The Nov. 14 ruling comes amid heightened antitrust scrutiny of retail auto-service consolidations, with regulators increasingly focused on preserving local competition in maintenance and repair markets. Quick-lube chains have expanded rapidly through acquisitions in recent years, prompting concerns about market concentration and consumer costs in regions where rivals operate in close proximity.
According to the FTC, the affected markets span California, Idaho, Illinois, Indiana, Kentucky, Michigan, Washington and Wisconsin – areas where Valvoline and Oil Changers directly compete.

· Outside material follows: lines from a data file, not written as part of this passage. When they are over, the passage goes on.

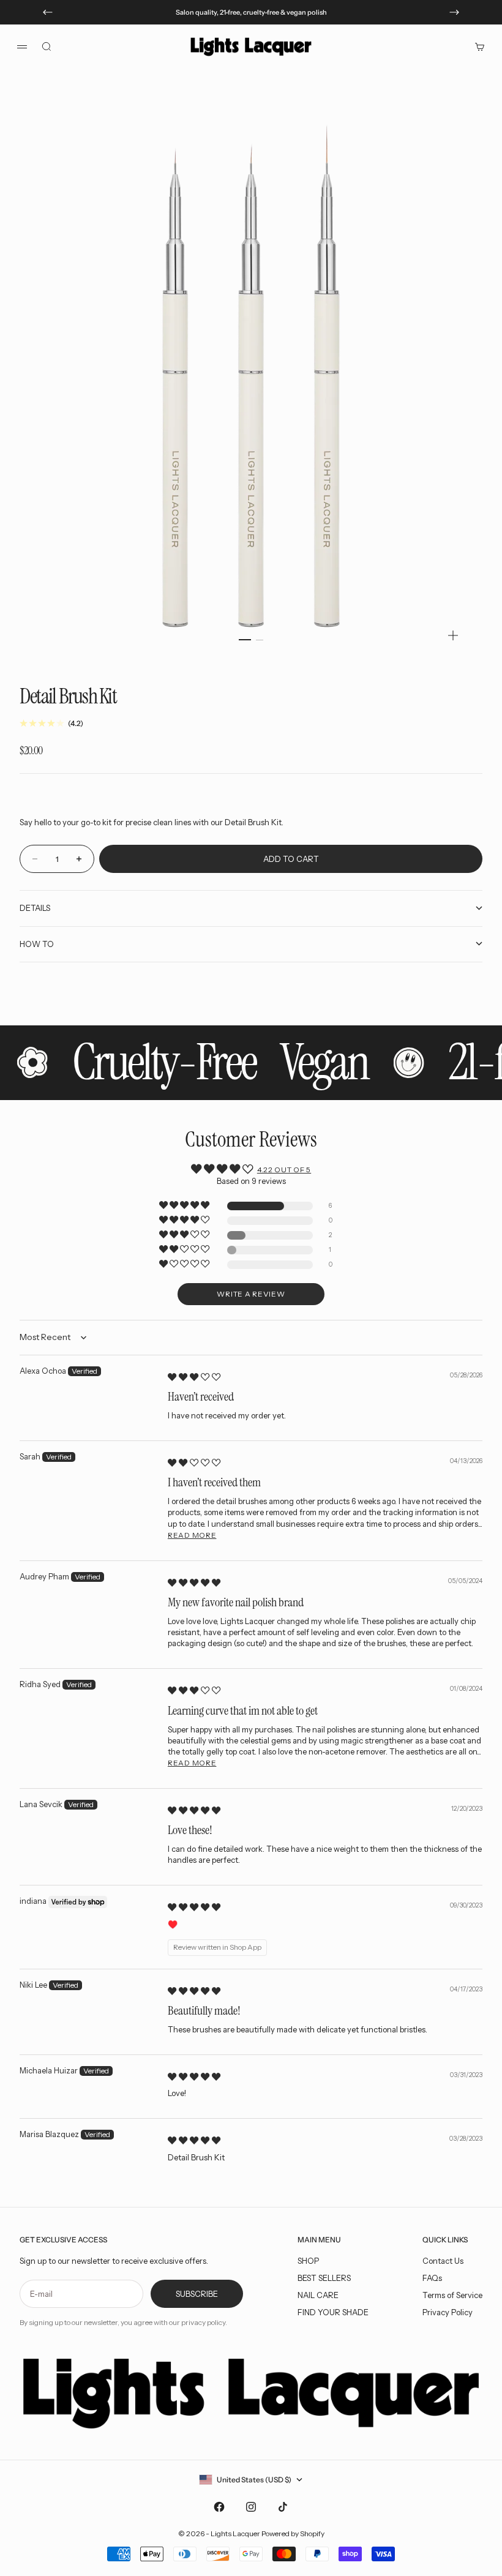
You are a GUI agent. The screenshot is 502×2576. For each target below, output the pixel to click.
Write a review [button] (251, 1293)
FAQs (432, 2278)
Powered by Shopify (292, 2533)
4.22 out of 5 (284, 1169)
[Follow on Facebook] (219, 2507)
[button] (185, 1205)
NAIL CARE (318, 2295)
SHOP (308, 2261)
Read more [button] (192, 1535)
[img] (194, 1377)
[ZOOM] (453, 635)
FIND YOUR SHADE (333, 2312)
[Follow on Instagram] (251, 2507)
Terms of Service (452, 2295)
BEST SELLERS (324, 2278)
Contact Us (442, 2261)
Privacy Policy (447, 2312)
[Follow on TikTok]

Under the consent agreement, the 45 outlets will be sold to Main Street Auto LLC, and Valvoline must maintain the assets’ competitiveness until the transfer is complete. The order also bars Valvoline from reacquiring the divested shops and requires advance notice before acquiring any facility within three to five miles of a divested location.
“This action ensures that quick-lube services remain affordable and accessible for U.S. motorists,” said Daniel Guarnera, director of the FTC’s Bureau of Competition. “The divestiture order preserves competition critical to maintaining convenient oil-change options for millions of U.S. consumers.”
The FTC added that the agreement will undergo a 30-day public comment period before the Commission decides whether to finalize the order. The agency found that the original transaction, intended to expand Valvoline’s national quick-lube network, would substantially lessen competition in several regions in violation of Section 7 of the Clayton Act and Section 5 of the FTC Act.